Exhibit on the crimes of ordinary Nazis closes amid clamor

berlin (ap) | An exhibit implicating regular German troops in Holocaust crimes was shown for the last time in Hamburg on Sunday, March 28, contentious even after nine years with hundreds of right-extremists, and even more anti-Nazi protesters, taking to the streets to demonstrate.

“War of Extermination: Crimes of the Wehrmacht from 1941 to 1944,’ put together by German historians and sponsored by philanthropist Jan Phillipp Reemtsma, attracted some 1.3 million visitors since it opened in 1995 and toured Germany and Austria.

Police officers began work early in preparation for the final showing, searching the area where the protests were planned and uncovering two caches of stones believed to have been hidden to be used as weapons.

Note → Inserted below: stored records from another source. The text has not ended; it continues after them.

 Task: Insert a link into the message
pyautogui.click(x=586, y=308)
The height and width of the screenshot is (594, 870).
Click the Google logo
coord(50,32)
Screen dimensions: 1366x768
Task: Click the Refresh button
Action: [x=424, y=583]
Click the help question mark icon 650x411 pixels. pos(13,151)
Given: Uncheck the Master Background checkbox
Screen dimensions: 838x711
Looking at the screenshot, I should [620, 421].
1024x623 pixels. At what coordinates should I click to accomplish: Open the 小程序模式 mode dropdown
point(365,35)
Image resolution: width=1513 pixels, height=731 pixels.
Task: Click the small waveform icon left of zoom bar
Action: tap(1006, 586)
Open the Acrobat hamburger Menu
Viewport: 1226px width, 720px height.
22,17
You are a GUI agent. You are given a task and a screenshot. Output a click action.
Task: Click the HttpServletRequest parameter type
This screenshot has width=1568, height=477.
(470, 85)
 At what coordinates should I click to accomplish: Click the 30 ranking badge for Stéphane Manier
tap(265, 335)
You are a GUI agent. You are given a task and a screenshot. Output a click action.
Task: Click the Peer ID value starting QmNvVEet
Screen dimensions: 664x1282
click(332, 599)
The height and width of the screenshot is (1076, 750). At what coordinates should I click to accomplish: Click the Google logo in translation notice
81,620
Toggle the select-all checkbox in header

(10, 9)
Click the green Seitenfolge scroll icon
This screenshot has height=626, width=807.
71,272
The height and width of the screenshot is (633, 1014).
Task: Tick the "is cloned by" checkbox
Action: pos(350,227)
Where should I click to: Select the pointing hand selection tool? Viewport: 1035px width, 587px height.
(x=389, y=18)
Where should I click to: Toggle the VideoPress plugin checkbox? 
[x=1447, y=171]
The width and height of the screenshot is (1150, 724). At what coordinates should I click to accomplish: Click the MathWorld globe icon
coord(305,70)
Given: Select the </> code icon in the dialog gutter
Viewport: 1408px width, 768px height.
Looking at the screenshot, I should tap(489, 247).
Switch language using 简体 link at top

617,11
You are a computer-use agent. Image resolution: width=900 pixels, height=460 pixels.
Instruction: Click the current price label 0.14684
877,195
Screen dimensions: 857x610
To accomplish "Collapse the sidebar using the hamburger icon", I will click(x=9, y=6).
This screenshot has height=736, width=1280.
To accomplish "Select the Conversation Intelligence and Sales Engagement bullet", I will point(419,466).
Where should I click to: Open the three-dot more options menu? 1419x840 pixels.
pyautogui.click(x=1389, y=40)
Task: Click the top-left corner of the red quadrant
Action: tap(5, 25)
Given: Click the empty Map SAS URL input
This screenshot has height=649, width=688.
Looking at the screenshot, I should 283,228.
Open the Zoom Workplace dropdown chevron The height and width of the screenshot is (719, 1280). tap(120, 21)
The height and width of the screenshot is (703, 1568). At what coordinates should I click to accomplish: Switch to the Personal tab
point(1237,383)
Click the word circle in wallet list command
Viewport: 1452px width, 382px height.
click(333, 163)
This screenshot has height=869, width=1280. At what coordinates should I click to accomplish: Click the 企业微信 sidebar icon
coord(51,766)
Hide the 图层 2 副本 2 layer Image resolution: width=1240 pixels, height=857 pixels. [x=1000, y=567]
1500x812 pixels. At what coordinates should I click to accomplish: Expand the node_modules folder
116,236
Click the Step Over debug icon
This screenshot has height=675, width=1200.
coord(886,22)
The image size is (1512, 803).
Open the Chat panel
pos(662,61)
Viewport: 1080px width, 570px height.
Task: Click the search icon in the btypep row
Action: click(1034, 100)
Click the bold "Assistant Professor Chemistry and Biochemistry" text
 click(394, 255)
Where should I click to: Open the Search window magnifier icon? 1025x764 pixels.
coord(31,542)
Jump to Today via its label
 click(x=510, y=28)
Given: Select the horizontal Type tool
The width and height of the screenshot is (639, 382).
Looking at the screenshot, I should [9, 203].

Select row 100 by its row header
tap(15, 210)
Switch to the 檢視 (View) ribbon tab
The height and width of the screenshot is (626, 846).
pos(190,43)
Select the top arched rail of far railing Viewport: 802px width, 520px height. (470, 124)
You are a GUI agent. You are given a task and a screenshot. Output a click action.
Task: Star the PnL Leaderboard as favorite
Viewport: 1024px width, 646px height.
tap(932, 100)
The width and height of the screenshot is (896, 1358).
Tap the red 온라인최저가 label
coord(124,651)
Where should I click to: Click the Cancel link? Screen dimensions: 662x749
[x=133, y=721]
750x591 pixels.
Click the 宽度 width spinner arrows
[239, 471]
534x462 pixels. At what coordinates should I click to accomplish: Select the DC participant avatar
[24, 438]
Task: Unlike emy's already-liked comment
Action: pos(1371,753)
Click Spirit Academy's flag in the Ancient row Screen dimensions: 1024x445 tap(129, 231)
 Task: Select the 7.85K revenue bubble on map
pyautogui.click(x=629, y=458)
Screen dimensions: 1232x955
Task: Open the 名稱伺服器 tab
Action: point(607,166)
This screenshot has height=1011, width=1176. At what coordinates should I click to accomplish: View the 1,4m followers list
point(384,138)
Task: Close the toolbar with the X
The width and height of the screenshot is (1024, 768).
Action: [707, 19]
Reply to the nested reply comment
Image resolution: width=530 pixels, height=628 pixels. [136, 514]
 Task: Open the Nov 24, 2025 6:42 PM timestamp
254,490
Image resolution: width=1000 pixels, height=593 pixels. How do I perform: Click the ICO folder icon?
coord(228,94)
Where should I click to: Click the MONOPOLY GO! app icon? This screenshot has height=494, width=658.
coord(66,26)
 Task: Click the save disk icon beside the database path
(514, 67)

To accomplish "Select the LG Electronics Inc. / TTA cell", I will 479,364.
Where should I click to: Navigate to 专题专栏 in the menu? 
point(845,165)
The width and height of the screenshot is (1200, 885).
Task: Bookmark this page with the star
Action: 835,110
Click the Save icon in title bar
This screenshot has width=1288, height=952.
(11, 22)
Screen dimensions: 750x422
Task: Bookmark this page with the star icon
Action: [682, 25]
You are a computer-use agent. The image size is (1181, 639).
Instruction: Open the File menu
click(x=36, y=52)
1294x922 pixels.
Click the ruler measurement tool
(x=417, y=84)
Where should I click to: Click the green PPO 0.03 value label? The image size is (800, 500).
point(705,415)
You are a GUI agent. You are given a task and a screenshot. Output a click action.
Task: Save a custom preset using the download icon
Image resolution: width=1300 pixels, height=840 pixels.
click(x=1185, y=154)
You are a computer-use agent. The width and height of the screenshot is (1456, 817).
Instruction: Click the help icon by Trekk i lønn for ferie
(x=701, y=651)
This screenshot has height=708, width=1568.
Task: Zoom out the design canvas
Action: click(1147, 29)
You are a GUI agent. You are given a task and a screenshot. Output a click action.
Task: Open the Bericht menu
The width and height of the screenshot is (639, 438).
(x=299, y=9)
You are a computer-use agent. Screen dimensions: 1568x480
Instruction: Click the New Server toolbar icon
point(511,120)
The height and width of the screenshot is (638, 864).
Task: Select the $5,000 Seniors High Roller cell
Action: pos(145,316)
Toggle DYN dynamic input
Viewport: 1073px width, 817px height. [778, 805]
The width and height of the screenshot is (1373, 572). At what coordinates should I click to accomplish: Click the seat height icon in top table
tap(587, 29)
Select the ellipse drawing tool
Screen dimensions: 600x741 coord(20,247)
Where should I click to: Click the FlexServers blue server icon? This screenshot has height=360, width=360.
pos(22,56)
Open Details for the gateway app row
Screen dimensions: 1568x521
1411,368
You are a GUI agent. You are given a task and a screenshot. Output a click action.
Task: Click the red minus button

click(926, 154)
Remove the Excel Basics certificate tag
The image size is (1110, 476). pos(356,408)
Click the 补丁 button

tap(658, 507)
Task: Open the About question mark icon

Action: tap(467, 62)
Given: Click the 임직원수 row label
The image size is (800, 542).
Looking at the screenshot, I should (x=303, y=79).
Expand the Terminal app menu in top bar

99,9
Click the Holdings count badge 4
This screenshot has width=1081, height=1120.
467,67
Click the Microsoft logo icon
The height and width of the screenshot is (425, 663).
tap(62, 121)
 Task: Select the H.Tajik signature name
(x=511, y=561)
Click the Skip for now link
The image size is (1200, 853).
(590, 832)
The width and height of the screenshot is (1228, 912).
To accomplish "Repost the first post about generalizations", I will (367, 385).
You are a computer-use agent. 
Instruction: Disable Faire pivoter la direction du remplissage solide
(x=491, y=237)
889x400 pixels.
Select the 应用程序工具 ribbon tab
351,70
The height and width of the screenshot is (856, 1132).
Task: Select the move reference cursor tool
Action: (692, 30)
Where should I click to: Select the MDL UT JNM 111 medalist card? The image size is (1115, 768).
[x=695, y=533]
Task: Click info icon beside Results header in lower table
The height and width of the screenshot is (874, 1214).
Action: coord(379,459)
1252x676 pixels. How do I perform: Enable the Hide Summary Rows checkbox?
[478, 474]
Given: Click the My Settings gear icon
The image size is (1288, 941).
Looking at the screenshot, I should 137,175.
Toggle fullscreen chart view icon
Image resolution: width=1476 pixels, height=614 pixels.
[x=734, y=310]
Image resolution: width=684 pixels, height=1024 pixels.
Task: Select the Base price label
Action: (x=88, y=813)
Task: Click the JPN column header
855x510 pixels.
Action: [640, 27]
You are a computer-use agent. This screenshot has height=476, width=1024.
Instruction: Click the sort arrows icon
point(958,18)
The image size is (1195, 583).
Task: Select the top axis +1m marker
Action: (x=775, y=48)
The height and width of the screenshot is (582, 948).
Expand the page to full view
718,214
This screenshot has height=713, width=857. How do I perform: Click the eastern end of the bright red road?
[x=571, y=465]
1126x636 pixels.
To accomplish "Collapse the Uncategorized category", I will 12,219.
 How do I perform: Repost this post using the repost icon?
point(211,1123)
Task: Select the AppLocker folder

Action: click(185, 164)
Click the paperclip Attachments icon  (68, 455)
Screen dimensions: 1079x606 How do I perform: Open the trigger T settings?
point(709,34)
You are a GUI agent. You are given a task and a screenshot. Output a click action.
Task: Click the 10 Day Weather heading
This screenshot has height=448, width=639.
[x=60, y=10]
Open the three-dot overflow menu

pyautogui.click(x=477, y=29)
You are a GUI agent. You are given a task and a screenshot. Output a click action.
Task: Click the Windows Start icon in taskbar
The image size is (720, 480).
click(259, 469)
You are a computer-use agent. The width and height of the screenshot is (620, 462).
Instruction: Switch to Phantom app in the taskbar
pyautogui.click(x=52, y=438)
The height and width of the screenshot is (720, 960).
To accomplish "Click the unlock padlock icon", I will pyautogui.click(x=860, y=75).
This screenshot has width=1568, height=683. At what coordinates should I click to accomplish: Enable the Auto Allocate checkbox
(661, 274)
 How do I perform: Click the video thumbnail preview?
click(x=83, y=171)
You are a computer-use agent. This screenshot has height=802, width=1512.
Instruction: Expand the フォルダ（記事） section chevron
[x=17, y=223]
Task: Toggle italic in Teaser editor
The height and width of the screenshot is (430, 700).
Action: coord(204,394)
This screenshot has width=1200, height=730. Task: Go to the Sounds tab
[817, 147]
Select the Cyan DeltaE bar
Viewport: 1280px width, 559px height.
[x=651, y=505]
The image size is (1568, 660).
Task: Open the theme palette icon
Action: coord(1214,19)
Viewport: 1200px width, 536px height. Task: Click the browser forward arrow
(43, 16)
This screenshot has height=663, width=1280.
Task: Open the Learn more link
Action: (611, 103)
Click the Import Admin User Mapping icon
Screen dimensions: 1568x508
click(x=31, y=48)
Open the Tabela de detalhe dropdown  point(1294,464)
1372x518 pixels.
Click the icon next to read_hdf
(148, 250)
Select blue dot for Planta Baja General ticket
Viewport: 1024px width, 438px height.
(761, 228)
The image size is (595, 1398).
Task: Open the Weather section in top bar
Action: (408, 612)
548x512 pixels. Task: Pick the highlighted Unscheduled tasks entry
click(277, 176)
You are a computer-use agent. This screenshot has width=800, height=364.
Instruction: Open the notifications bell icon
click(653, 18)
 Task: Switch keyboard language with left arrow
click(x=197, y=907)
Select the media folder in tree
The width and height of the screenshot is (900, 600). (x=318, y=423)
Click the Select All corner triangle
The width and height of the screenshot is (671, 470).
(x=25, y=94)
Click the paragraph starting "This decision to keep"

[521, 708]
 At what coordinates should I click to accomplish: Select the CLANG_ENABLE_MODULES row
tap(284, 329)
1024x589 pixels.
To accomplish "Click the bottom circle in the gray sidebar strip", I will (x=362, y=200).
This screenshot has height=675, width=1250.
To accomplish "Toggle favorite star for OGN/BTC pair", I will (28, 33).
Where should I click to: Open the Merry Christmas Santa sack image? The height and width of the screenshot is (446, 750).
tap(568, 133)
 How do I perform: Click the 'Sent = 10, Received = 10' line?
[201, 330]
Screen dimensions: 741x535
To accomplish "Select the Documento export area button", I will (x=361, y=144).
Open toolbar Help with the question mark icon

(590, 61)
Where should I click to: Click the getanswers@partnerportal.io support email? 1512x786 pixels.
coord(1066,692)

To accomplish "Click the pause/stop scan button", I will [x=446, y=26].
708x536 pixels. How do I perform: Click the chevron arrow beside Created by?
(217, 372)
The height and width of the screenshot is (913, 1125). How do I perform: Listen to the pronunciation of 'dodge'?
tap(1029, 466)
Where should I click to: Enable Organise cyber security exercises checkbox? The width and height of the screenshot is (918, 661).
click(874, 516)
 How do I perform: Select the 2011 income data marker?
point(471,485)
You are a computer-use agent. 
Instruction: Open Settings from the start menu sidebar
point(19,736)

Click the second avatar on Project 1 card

Some 4,385 officers from Hamburg, the Federal Border Police and 11 other German states kept tight control as some 500 neo-Nazis marched against the exhibition.

About 1,800 counterdemonstrators chanted “Nazis out,’ as the right-extremists shouted “honor and pride for the Wehrmacht!’ Apples and eggs were thrown, but the tensions did not escalate further and police reported no arrests.

The Wehrmacht exhibit made use of photographs, official records and letters from soldiers to show that killings of Jews and other civilians were carried out not only by SS units but by ordinary German soldiers.

One section examined the various ways in which lower-ranking officers and ordinary soldiers interpreted orders that led to war crimes, while other areas focused on the gruesome fate of Soviet Jews and prisoners of war, and reprisals against civilians for partisan raids.

Conservative politicians blasted the show as degrading to the ordinary German soldier, while right-wing radicals regularly protested exhibitions.